* **REQUIREMENTS**:
Copy out the rows below line for line, with no changes.

* **INFORMATION PROVIDED**:
[Begin]
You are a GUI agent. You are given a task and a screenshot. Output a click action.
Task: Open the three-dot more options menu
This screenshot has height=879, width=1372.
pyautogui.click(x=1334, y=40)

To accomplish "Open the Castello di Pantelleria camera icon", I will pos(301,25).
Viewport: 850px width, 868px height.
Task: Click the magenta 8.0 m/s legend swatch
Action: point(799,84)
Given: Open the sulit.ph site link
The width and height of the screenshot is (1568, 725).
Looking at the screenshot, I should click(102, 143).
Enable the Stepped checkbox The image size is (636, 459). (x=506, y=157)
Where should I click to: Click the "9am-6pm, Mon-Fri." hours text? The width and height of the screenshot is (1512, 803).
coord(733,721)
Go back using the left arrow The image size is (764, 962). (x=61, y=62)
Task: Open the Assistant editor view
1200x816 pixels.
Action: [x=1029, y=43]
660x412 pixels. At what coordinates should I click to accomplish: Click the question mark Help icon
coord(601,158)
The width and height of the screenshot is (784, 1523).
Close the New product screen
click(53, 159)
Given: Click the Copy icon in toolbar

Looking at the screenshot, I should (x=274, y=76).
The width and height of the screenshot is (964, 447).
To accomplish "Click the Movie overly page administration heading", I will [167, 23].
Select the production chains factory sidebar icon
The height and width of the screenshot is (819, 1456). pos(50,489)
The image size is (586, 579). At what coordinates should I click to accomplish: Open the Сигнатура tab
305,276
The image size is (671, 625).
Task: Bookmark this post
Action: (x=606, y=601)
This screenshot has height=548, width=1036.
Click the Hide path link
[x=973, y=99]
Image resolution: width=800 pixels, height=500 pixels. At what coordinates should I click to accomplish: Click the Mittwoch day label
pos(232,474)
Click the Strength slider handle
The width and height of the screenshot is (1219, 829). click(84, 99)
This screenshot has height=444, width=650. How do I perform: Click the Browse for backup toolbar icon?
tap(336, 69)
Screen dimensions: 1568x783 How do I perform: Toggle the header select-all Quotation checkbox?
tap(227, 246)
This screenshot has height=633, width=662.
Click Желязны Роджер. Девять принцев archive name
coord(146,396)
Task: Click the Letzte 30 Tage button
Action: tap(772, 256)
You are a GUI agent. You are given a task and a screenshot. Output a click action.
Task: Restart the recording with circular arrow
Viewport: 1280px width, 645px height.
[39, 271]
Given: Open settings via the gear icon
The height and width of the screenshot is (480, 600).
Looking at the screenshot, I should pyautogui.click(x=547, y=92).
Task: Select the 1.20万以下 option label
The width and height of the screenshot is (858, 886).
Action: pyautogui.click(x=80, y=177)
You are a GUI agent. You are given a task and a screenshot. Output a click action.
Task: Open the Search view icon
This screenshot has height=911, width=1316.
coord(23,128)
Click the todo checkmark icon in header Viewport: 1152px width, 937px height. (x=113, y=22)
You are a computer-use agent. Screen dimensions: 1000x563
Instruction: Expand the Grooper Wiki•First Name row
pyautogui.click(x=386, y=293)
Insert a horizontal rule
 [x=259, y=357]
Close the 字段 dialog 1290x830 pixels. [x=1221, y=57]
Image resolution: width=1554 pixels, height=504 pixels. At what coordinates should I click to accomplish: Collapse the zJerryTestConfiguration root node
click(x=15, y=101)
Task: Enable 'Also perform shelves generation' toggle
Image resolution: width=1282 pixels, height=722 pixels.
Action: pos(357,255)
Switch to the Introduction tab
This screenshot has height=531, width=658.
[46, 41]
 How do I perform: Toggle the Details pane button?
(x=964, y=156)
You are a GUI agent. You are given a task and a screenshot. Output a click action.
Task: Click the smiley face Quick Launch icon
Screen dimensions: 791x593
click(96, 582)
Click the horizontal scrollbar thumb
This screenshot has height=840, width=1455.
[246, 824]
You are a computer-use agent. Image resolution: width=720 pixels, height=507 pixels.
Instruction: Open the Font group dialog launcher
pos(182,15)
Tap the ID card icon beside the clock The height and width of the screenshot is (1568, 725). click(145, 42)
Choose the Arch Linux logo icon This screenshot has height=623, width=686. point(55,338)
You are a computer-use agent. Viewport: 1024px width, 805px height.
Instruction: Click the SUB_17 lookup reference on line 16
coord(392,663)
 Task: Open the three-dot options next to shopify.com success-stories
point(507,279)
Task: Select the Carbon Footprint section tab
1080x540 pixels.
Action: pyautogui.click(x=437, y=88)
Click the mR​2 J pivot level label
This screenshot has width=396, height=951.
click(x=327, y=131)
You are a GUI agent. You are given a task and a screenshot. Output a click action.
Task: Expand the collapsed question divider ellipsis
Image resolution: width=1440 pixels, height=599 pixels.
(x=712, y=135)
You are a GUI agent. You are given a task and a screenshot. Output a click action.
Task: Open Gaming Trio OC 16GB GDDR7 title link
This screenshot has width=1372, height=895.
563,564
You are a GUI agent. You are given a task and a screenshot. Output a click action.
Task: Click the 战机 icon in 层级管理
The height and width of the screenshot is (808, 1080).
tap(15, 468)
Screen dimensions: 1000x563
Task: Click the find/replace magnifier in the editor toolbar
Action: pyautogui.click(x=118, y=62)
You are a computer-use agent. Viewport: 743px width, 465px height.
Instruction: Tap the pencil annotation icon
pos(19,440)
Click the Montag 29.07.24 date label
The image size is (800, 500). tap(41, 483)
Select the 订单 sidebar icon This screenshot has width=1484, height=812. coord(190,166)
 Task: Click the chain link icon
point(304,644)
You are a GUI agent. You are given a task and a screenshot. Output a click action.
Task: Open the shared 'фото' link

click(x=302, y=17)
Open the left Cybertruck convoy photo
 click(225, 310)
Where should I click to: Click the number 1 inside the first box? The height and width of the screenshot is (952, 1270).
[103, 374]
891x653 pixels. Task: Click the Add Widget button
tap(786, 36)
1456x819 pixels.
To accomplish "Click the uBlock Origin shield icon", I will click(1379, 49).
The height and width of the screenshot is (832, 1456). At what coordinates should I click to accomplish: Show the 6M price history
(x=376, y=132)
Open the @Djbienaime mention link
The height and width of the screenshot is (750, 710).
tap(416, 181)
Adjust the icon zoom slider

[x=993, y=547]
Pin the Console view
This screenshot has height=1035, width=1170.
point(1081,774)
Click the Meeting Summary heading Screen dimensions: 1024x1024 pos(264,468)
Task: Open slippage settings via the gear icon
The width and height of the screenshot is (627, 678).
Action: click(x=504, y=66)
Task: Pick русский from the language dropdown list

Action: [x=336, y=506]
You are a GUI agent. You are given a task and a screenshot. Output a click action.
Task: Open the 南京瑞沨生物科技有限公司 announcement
[End]
* **WRITTEN ANSWER**:
You are a GUI agent. You are given a task and a screenshot. Output a click action.
Task: Open the three-dot more options menu
This screenshot has height=879, width=1372.
pyautogui.click(x=1334, y=40)

To accomplish "Open the Castello di Pantelleria camera icon", I will pos(301,25).
Viewport: 850px width, 868px height.
Task: Click the magenta 8.0 m/s legend swatch
Action: point(799,84)
Given: Open the sulit.ph site link
The width and height of the screenshot is (1568, 725).
Looking at the screenshot, I should click(102, 143).
Enable the Stepped checkbox The image size is (636, 459). (x=506, y=157)
Where should I click to: Click the "9am-6pm, Mon-Fri." hours text? The width and height of the screenshot is (1512, 803).
coord(733,721)
Go back using the left arrow The image size is (764, 962). (x=61, y=62)
Task: Open the Assistant editor view
1200x816 pixels.
Action: [x=1029, y=43]
660x412 pixels. At what coordinates should I click to accomplish: Click the question mark Help icon
coord(601,158)
The width and height of the screenshot is (784, 1523).
Close the New product screen
click(53, 159)
Given: Click the Copy icon in toolbar

Looking at the screenshot, I should (x=274, y=76).
The width and height of the screenshot is (964, 447).
To accomplish "Click the Movie overly page administration heading", I will [167, 23].
Select the production chains factory sidebar icon
The height and width of the screenshot is (819, 1456). pos(50,489)
The image size is (586, 579). At what coordinates should I click to accomplish: Open the Сигнатура tab
305,276
The image size is (671, 625).
Task: Bookmark this post
Action: (x=606, y=601)
This screenshot has height=548, width=1036.
Click the Hide path link
[x=973, y=99]
Image resolution: width=800 pixels, height=500 pixels. At what coordinates should I click to accomplish: Click the Mittwoch day label
pos(232,474)
Click the Strength slider handle
The width and height of the screenshot is (1219, 829). click(84, 99)
This screenshot has height=444, width=650. How do I perform: Click the Browse for backup toolbar icon?
tap(336, 69)
Screen dimensions: 1568x783 How do I perform: Toggle the header select-all Quotation checkbox?
tap(227, 246)
This screenshot has height=633, width=662.
Click Желязны Роджер. Девять принцев archive name
coord(146,396)
Task: Click the Letzte 30 Tage button
Action: tap(772, 256)
You are a GUI agent. You are given a task and a screenshot. Output a click action.
Task: Restart the recording with circular arrow
Viewport: 1280px width, 645px height.
[39, 271]
Given: Open settings via the gear icon
The height and width of the screenshot is (480, 600).
Looking at the screenshot, I should pyautogui.click(x=547, y=92).
Task: Select the 1.20万以下 option label
The width and height of the screenshot is (858, 886).
Action: pyautogui.click(x=80, y=177)
You are a GUI agent. You are given a task and a screenshot. Output a click action.
Task: Open the Search view icon
This screenshot has height=911, width=1316.
coord(23,128)
Click the todo checkmark icon in header Viewport: 1152px width, 937px height. (x=113, y=22)
You are a computer-use agent. Screen dimensions: 1000x563
Instruction: Expand the Grooper Wiki•First Name row
pyautogui.click(x=386, y=293)
Insert a horizontal rule
 [x=259, y=357]
Close the 字段 dialog 1290x830 pixels. [x=1221, y=57]
Image resolution: width=1554 pixels, height=504 pixels. At what coordinates should I click to accomplish: Collapse the zJerryTestConfiguration root node
click(x=15, y=101)
Task: Enable 'Also perform shelves generation' toggle
Image resolution: width=1282 pixels, height=722 pixels.
Action: pos(357,255)
Switch to the Introduction tab
This screenshot has height=531, width=658.
[46, 41]
 How do I perform: Toggle the Details pane button?
(x=964, y=156)
You are a GUI agent. You are given a task and a screenshot. Output a click action.
Task: Click the smiley face Quick Launch icon
Screen dimensions: 791x593
click(96, 582)
Click the horizontal scrollbar thumb
This screenshot has height=840, width=1455.
[246, 824]
You are a computer-use agent. Image resolution: width=720 pixels, height=507 pixels.
Instruction: Open the Font group dialog launcher
pos(182,15)
Tap the ID card icon beside the clock The height and width of the screenshot is (1568, 725). click(145, 42)
Choose the Arch Linux logo icon This screenshot has height=623, width=686. point(55,338)
You are a computer-use agent. Viewport: 1024px width, 805px height.
Instruction: Click the SUB_17 lookup reference on line 16
coord(392,663)
 Task: Open the three-dot options next to shopify.com success-stories
point(507,279)
Task: Select the Carbon Footprint section tab
1080x540 pixels.
Action: pyautogui.click(x=437, y=88)
Click the mR​2 J pivot level label
This screenshot has width=396, height=951.
click(x=327, y=131)
You are a GUI agent. You are given a task and a screenshot. Output a click action.
Task: Expand the collapsed question divider ellipsis
Image resolution: width=1440 pixels, height=599 pixels.
(x=712, y=135)
You are a GUI agent. You are given a task and a screenshot. Output a click action.
Task: Open Gaming Trio OC 16GB GDDR7 title link
This screenshot has width=1372, height=895.
563,564
You are a GUI agent. You are given a task and a screenshot. Output a click action.
Task: Click the 战机 icon in 层级管理
The height and width of the screenshot is (808, 1080).
tap(15, 468)
Screen dimensions: 1000x563
Task: Click the find/replace magnifier in the editor toolbar
Action: pyautogui.click(x=118, y=62)
You are a computer-use agent. Viewport: 743px width, 465px height.
Instruction: Tap the pencil annotation icon
pos(19,440)
Click the Montag 29.07.24 date label
The image size is (800, 500). tap(41, 483)
Select the 订单 sidebar icon This screenshot has width=1484, height=812. coord(190,166)
 Task: Click the chain link icon
point(304,644)
You are a GUI agent. You are given a task and a screenshot. Output a click action.
Task: Open the shared 'фото' link

click(x=302, y=17)
Open the left Cybertruck convoy photo
 click(225, 310)
Where should I click to: Click the number 1 inside the first box? The height and width of the screenshot is (952, 1270).
[103, 374]
891x653 pixels. Task: Click the Add Widget button
tap(786, 36)
1456x819 pixels.
To accomplish "Click the uBlock Origin shield icon", I will click(1379, 49).
The height and width of the screenshot is (832, 1456). At what coordinates should I click to accomplish: Show the 6M price history
(x=376, y=132)
Open the @Djbienaime mention link
The height and width of the screenshot is (750, 710).
tap(416, 181)
Adjust the icon zoom slider

[x=993, y=547]
Pin the Console view
This screenshot has height=1035, width=1170.
point(1081,774)
Click the Meeting Summary heading Screen dimensions: 1024x1024 pos(264,468)
Task: Open slippage settings via the gear icon
The width and height of the screenshot is (627, 678).
Action: click(x=504, y=66)
Task: Pick русский from the language dropdown list

Action: [x=336, y=506]
You are a GUI agent. You are given a task and a screenshot. Output a click action.
Task: Open the 南京瑞沨生物科技有限公司 announcement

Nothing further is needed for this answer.